# [Exercise requirements]
Please reproduce the entries below exactly, leaving the pictures out.

# [Stored data]
::::::::
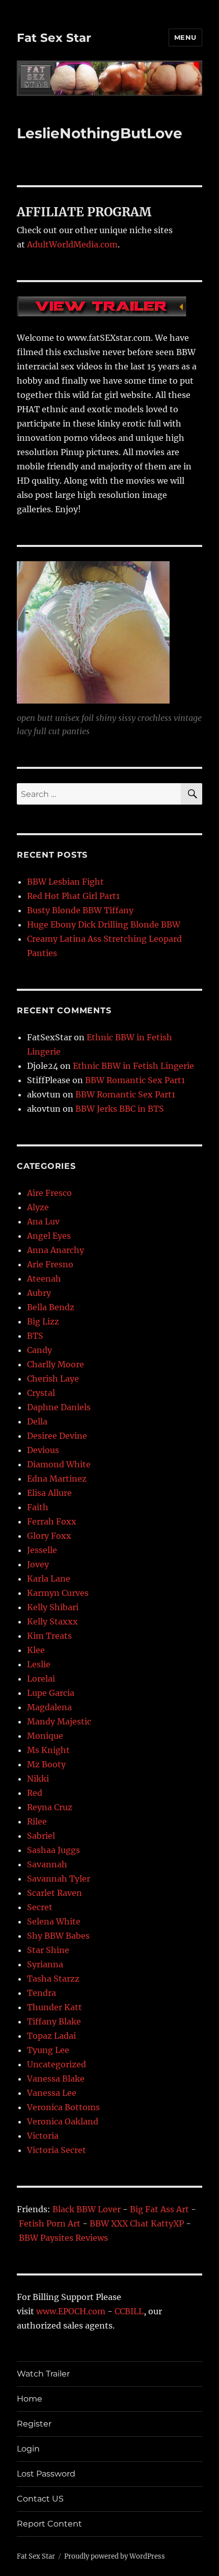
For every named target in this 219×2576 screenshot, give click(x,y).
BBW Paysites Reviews (63, 2238)
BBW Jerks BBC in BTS (119, 1109)
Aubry (39, 1293)
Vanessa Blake (56, 2078)
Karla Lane (48, 1578)
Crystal (41, 1393)
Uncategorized (56, 2064)
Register (34, 2424)
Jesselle (42, 1550)
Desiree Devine (57, 1436)
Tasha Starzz (53, 1978)
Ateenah (44, 1278)
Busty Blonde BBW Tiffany (80, 910)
::::::::
# [Output]
For every named target in this 219×2576 screenshot, give click(x,y).
BBW Paysites Reviews (63, 2238)
BBW Jerks BBC in BTS (119, 1109)
Aubry (39, 1293)
Vanessa Blake (56, 2078)
Karla Lane (48, 1578)
Crystal (41, 1393)
Uncategorized (56, 2064)
Register (34, 2424)
Jesselle (42, 1550)
Desiree Devine (57, 1436)
Tasha Starzz (53, 1978)
Ateenah (44, 1278)
Busty Blonde BBW Tiffany (80, 910)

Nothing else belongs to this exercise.